= Night Owls (vocal group) =

Vassar College a cappella group

The Night Owls (also known as the "Owls") is the oldest continuous women's and genderqueer a cappella group in the United States. Formed in 1942, they are Vassar College's oldest a cappella group. The Night Owls are a soprano/alto jazz ensemble that performs a range of music from jazz standards to current pop hits to indie-folk music.

== History ==
The Night Owls perform in all-black to honor the tradition of the group's founding. In the midst of a polio outbreak in 1942, sixteen students left their quarantined dormitories, dressed in black, and sneaked into the library basement at night to perform for their classmates.

The group performs throughout Vassar's academic year including at final concerts in December and May, local fundraisers, joint concerts with other Vassar and non-Vassar a cappella groups, and Vassar events.

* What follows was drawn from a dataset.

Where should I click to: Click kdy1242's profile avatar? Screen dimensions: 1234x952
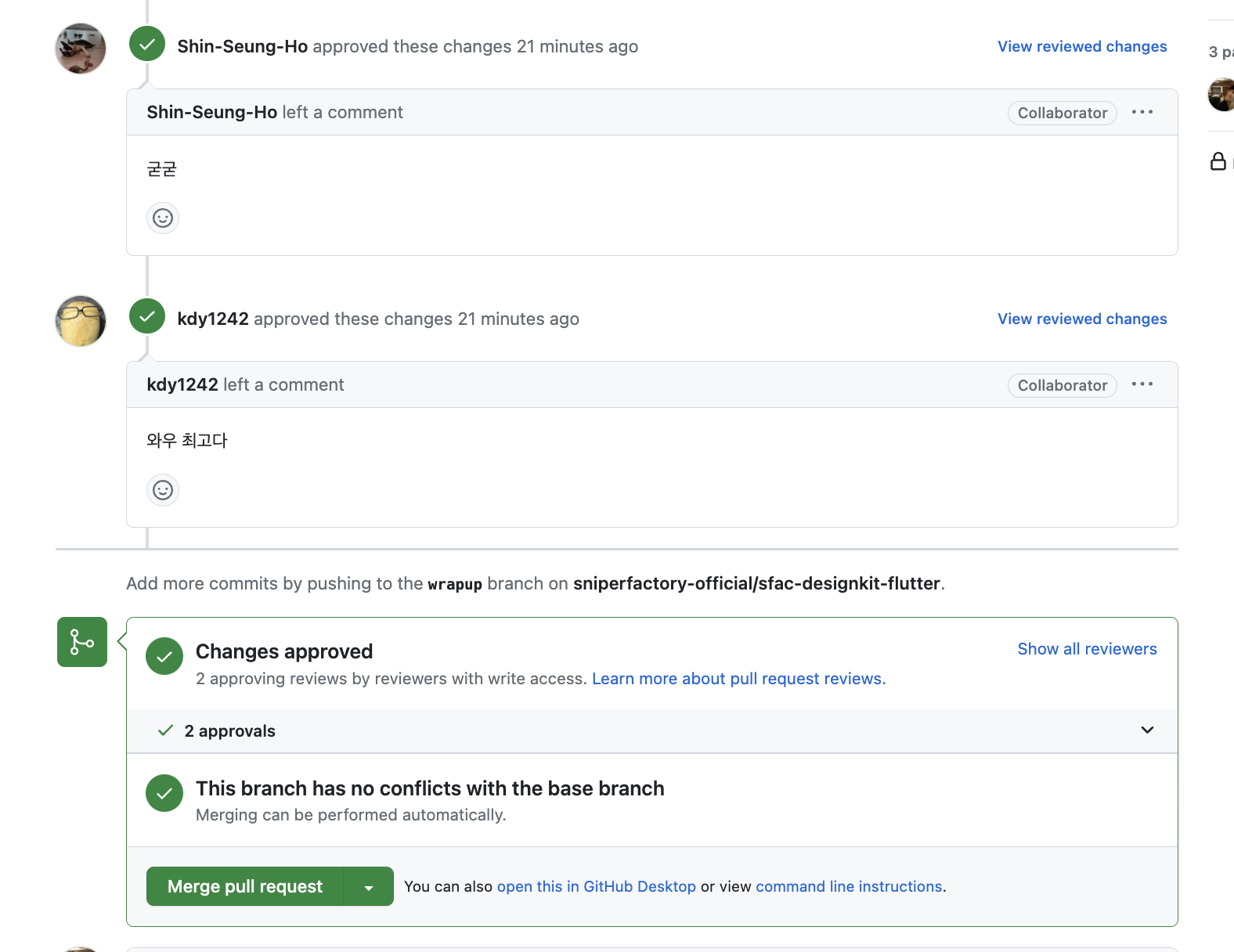[81, 321]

Alumnae of the group include actress Meryl Streep.

In 1996, The Night Owls performed as the opening act for Hillary Clinton when she spoke at Vassar College. The group had been invited to sing at the inauguration of Bill Clinton in January 1993, but were unable to appear until Clinton's second inauguration. That same year, The Night Owls competed in the semi-finals of the International Championship of Collegiate A Cappella (ICCA) at Haverford College. While they did not move onto the finals at Lincoln Center in New York City, then-musical director Amanda Weeden 1997 won “Best Soloist” for her performance of Captain and Tennille's “Love Will Keep Us Together,” beating out the University of Pennsylvania Counterparts’ soloist John Stephens, better known today as John Legend.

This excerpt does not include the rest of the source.